Daniel Lemire's blog

, 3 min read

Science and Technology links (March 2nd, 2018)

  1. Flashing lights might cure Alzheimer’s, according to Nature.
  2. There is no paradox: being obese is definitively bad for you.
  3. Class attendance predicts success in college.
  4. Barbara Streisan had her dog cloned, more than once.
  5. Contrary to what we have been told: stopping or reducing dietary fiber intake reduces constipation.
  6. Fasting can help prevent and treat cancer. Sadly, my wife would not let me fast if I wanted to (I’m quite thin as it is).
  7. If you cannot fast, maybe you can take aspirin: Aspirin mimics some of the effects of caloric restriction.
  8. Mitochondria, the power plants of your cells, run at a temperature of 50°C.
  9. Apparently, nobody knows how airplanes fly. (Credit: Leonid Boytsov)
  10. Another well-established psychology result bites the dust:

Dijksterhuis and van Knippenberg (1998) reported that participants primed with a category associated with intelligence (professor) subsequently performed 13% better on a trivia test than participants primed with a category associated with a lack of intelligence (soccer hooligans). (…) The procedure used in those replications served as the basis for this multilab Registered Replication Report. A total of 40 laboratories collected data for this project, and 23 of these laboratories met all inclusion criteria. Here we report the meta-analytic results for those 23 direct replications (total N = 4,493), which tested whether performance on a 30-item general-knowledge trivia task differed between these two priming conditions (results of supplementary analyses of the data from all 40 labs, N = 6,454, are also reported). We observed no overall difference in trivia performance between participants primed with the professor category and those primed with the hooligan category (0.14%) and no moderation by gender.

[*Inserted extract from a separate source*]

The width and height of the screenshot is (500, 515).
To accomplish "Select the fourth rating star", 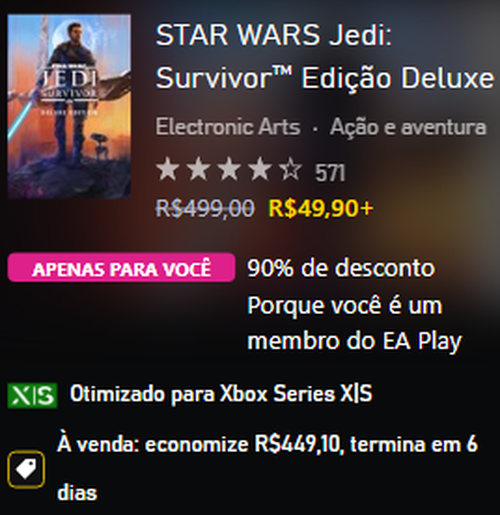I will tap(260, 169).
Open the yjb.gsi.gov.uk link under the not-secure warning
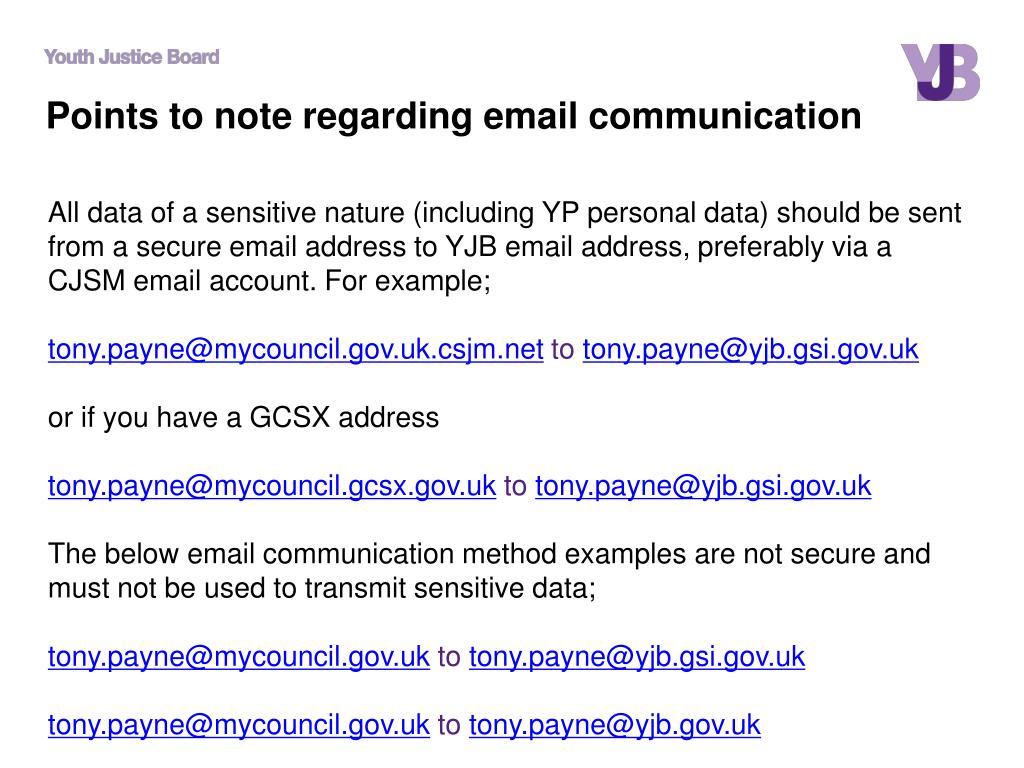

Psychology as a field is in big trouble.

  1. An old reference that should serve as a good reminder not to trust what you read:

Functional MRI (fMRI) is 25 years old, yet surprisingly its most common statistical methods have not been validated using real data. Here, we used resting-state fMRI data from 499 healthy controls to conduct 3 million task group analyses. Using this null data with different experimental designs, we estimate the incidence of significant results. In theory, we should find 5% false positives (for a significance threshold of 5%), but instead we found that the most common software packages for fMRI analysis (SPM, FSL, AFNI) can result in false-positive rates of up to 70%. (…) Our results suggest that the principal cause of the invalid cluster inferences is spatial autocorrelation functions that do not follow the assumed Gaussian shape.

I like this example because it is very common for statisticians to build into their model the assumption that the data must follow some prescribed distribution. Real-life is complicated and rarely behaves like our models.

  1. We are setting up a mobile phone network on the Moon.
  2. The state of California will authorize fully automated cars on its roads.
  3. The cells in your heart do not regenerate. Scientists have found that by turning four genes “on”, they can get the cells to divide and maybe regenerate your heart.
  4. PhD students face significant mental health problems.